[Exercise requirements]
The line containing "Sekretariat (1553, 42)" and every line after it through the end of the records: return those exactly, and nothing more.

[Input]
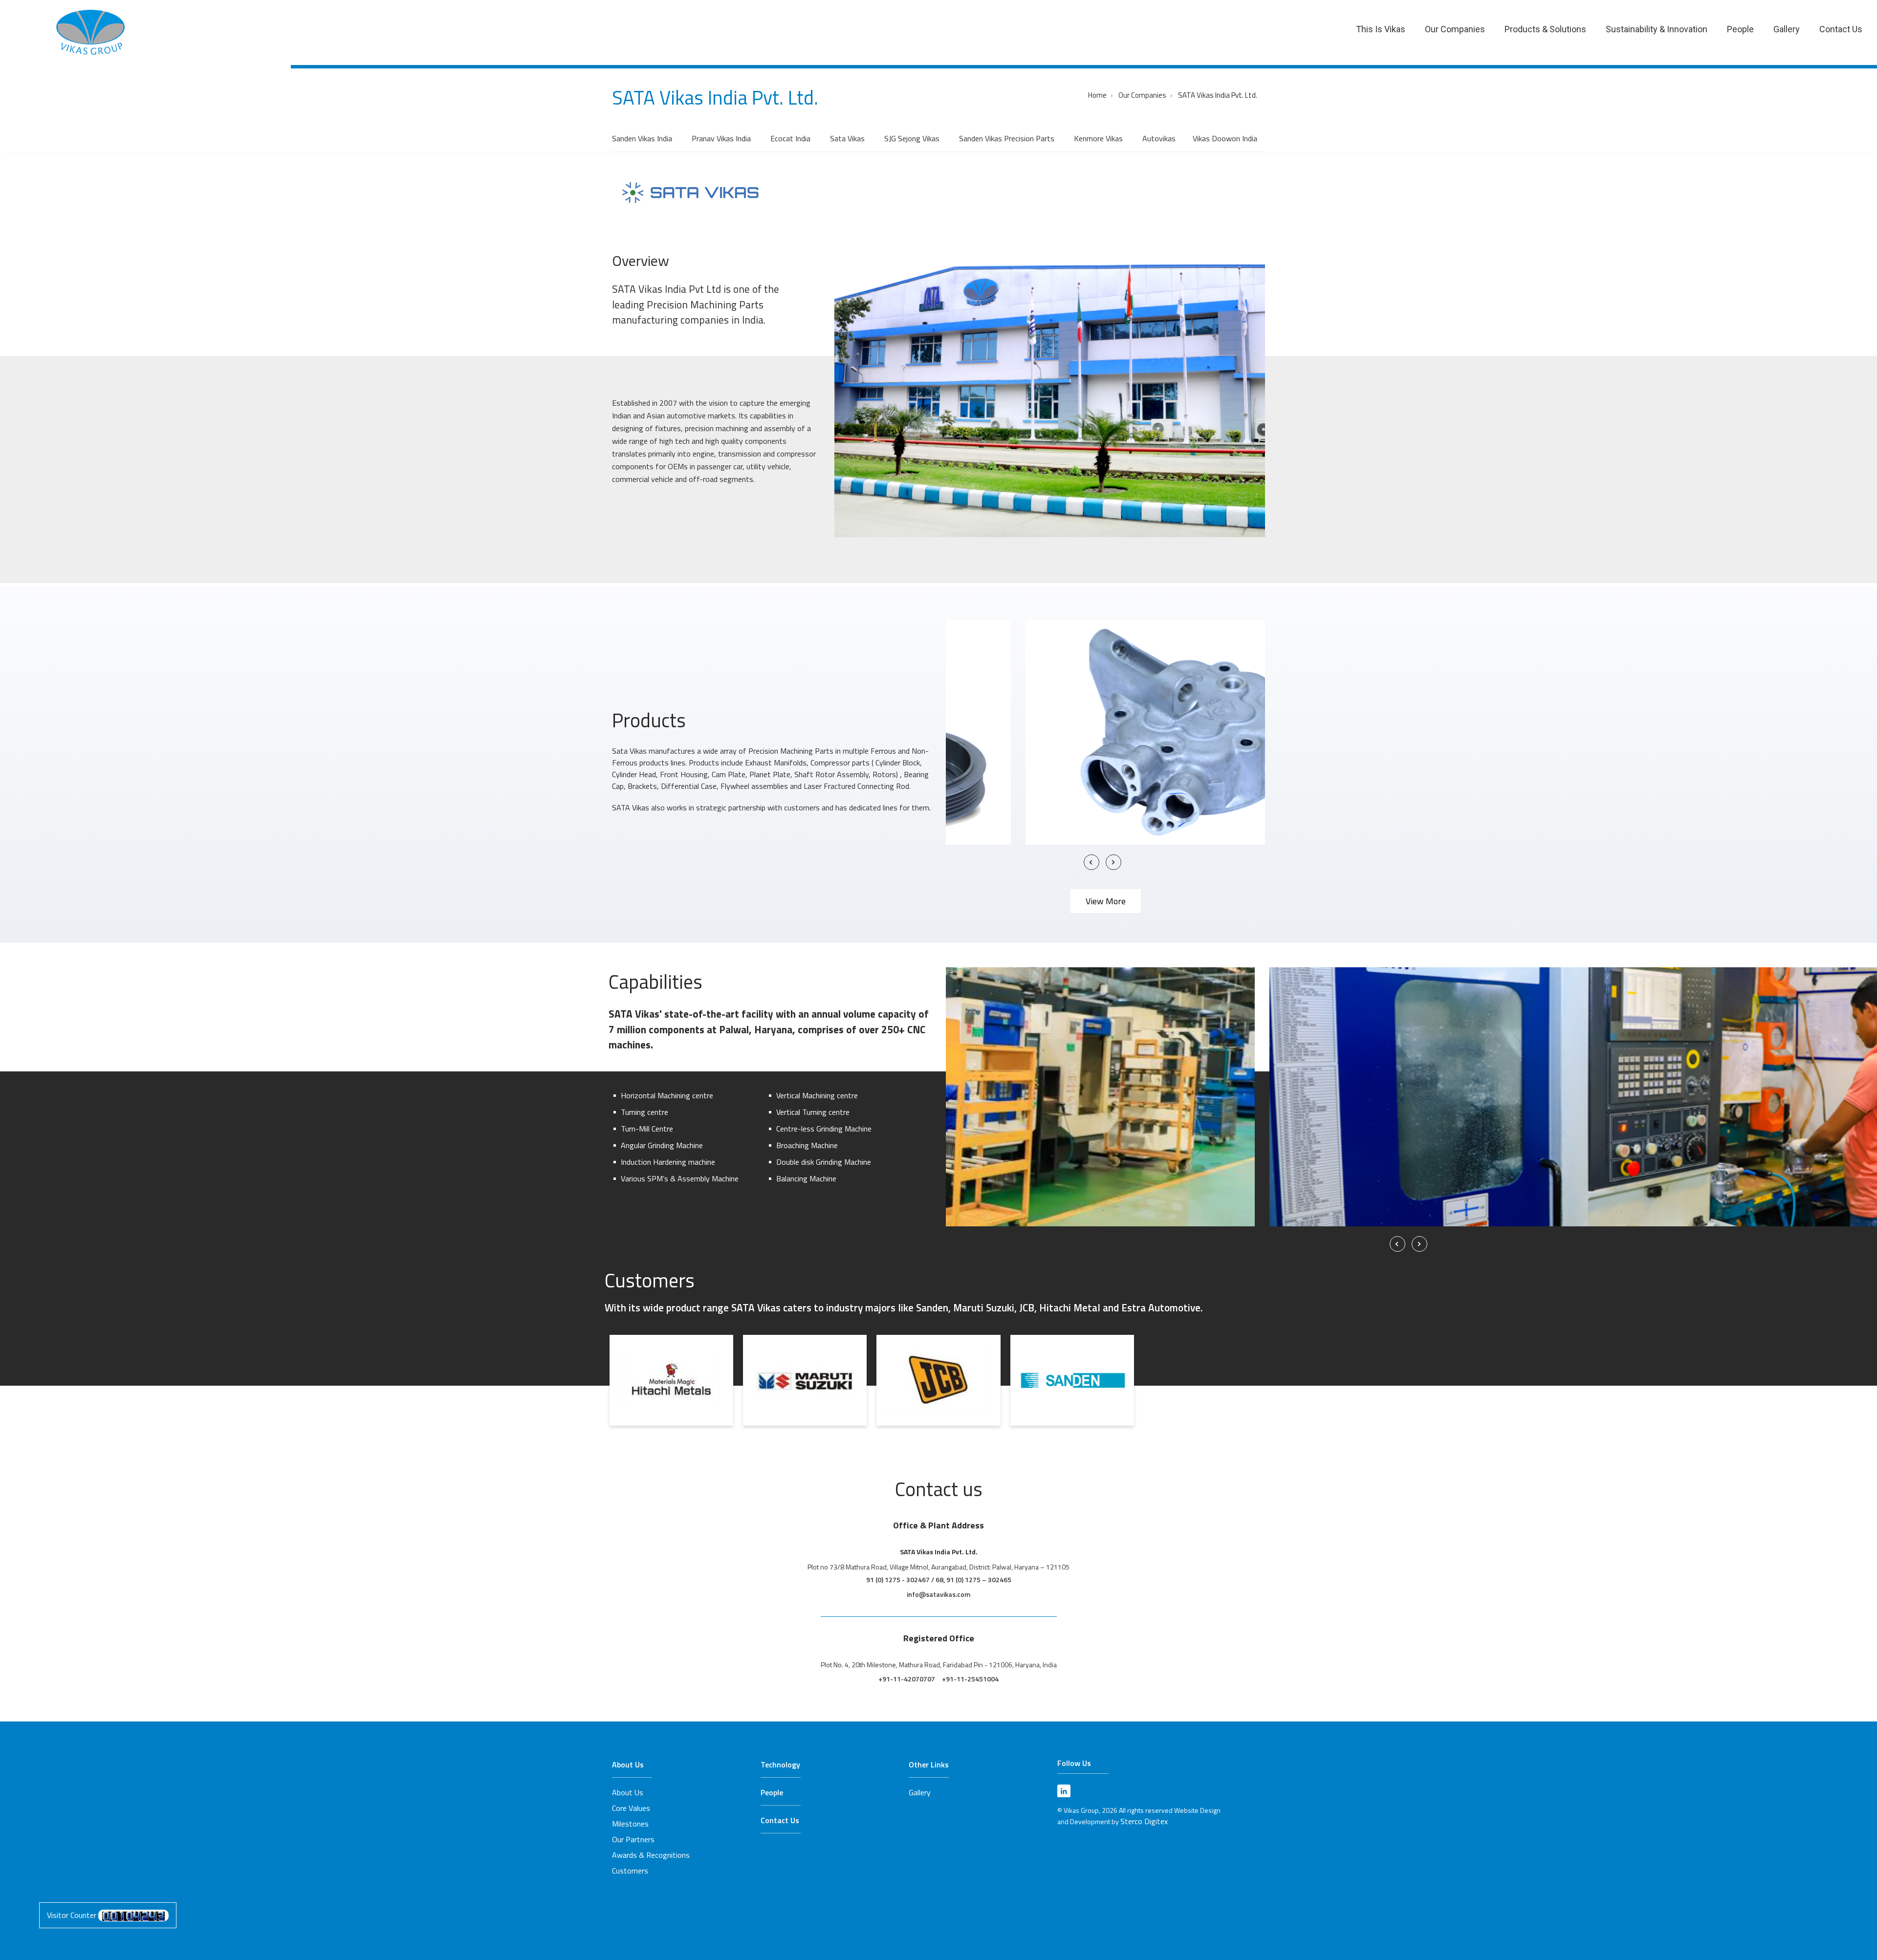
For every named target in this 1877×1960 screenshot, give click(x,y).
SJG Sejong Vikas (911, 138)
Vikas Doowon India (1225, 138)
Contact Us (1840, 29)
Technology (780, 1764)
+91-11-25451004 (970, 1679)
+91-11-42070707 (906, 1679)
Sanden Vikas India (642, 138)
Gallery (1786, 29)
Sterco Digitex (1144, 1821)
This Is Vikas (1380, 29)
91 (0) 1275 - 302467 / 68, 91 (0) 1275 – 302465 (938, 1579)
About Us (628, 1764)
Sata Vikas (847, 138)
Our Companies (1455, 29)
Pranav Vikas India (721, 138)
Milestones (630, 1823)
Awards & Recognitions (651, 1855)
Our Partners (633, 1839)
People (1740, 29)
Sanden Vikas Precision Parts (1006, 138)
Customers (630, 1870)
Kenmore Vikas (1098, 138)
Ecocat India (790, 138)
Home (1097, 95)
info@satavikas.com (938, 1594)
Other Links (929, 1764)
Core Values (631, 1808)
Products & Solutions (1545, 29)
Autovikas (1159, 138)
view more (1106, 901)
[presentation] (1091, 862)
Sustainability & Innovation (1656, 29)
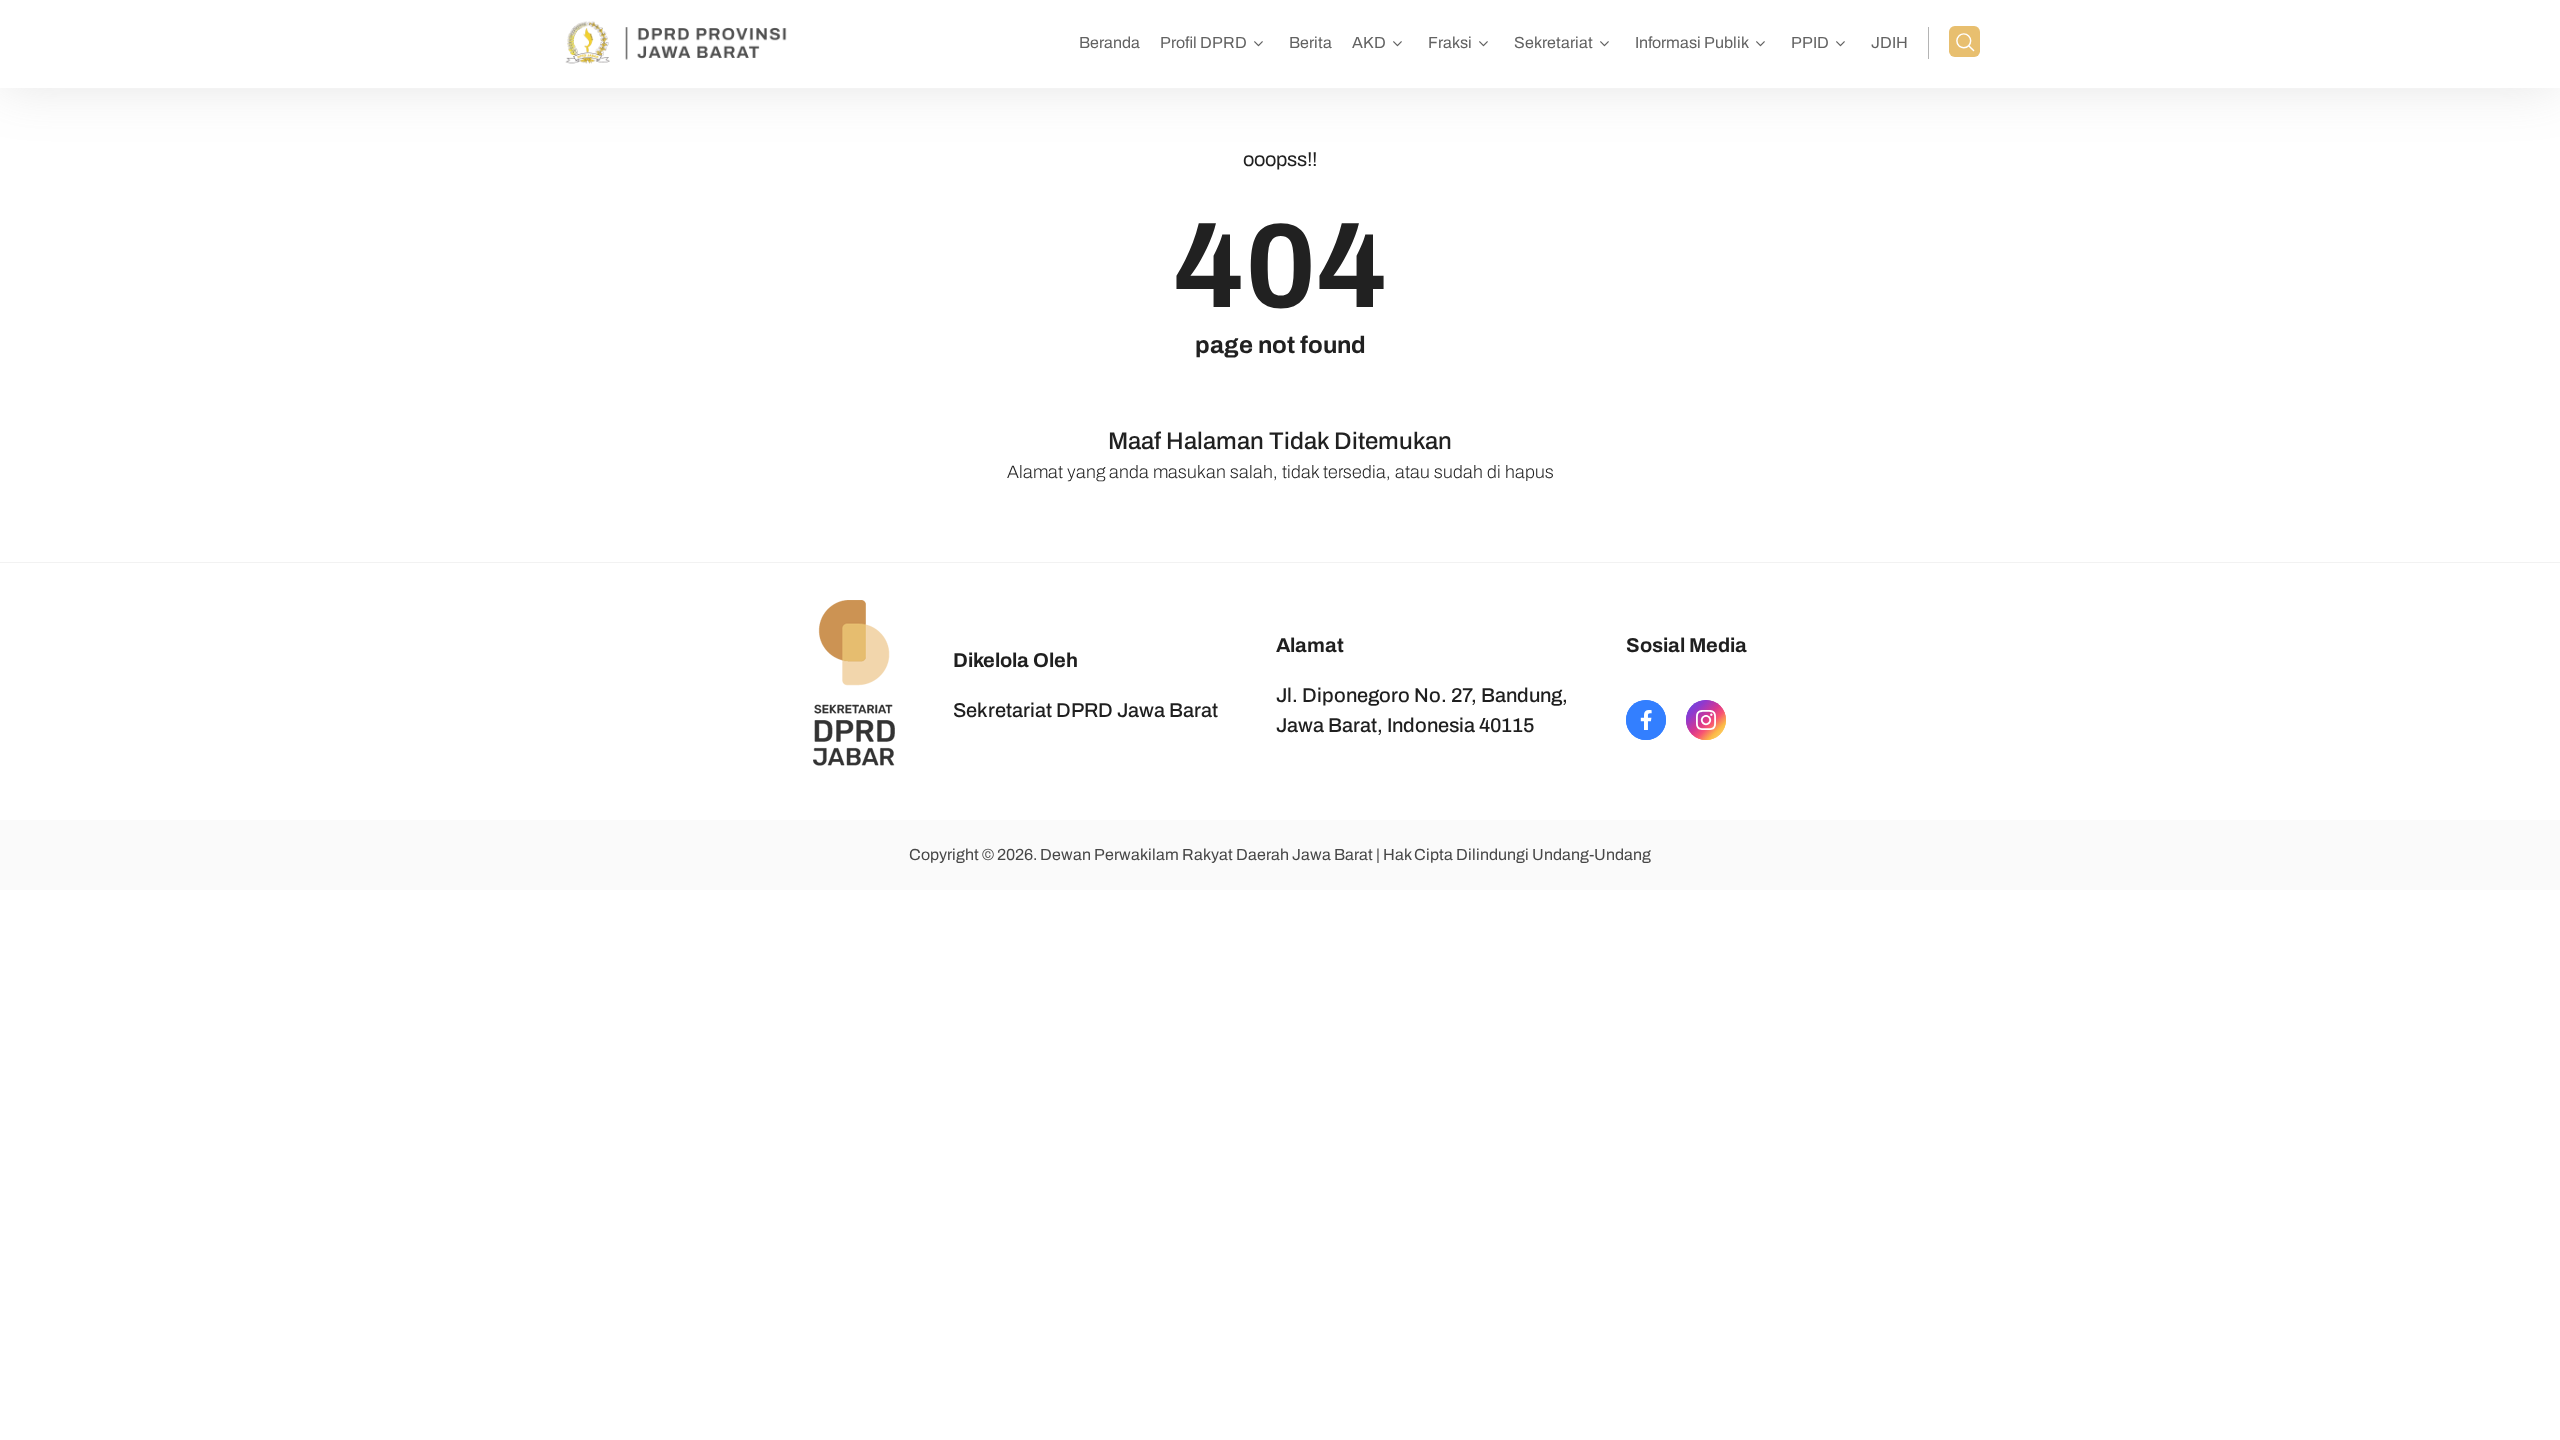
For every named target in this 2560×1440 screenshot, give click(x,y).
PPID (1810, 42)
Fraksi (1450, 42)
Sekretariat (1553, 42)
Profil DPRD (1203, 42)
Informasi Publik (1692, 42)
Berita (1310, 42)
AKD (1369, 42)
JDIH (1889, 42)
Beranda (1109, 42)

[Result of this exercise]
Sekretariat (1553, 42)
Profil DPRD (1203, 42)
Informasi Publik (1692, 42)
Berita (1310, 42)
AKD (1369, 42)
JDIH (1889, 42)
Beranda (1109, 42)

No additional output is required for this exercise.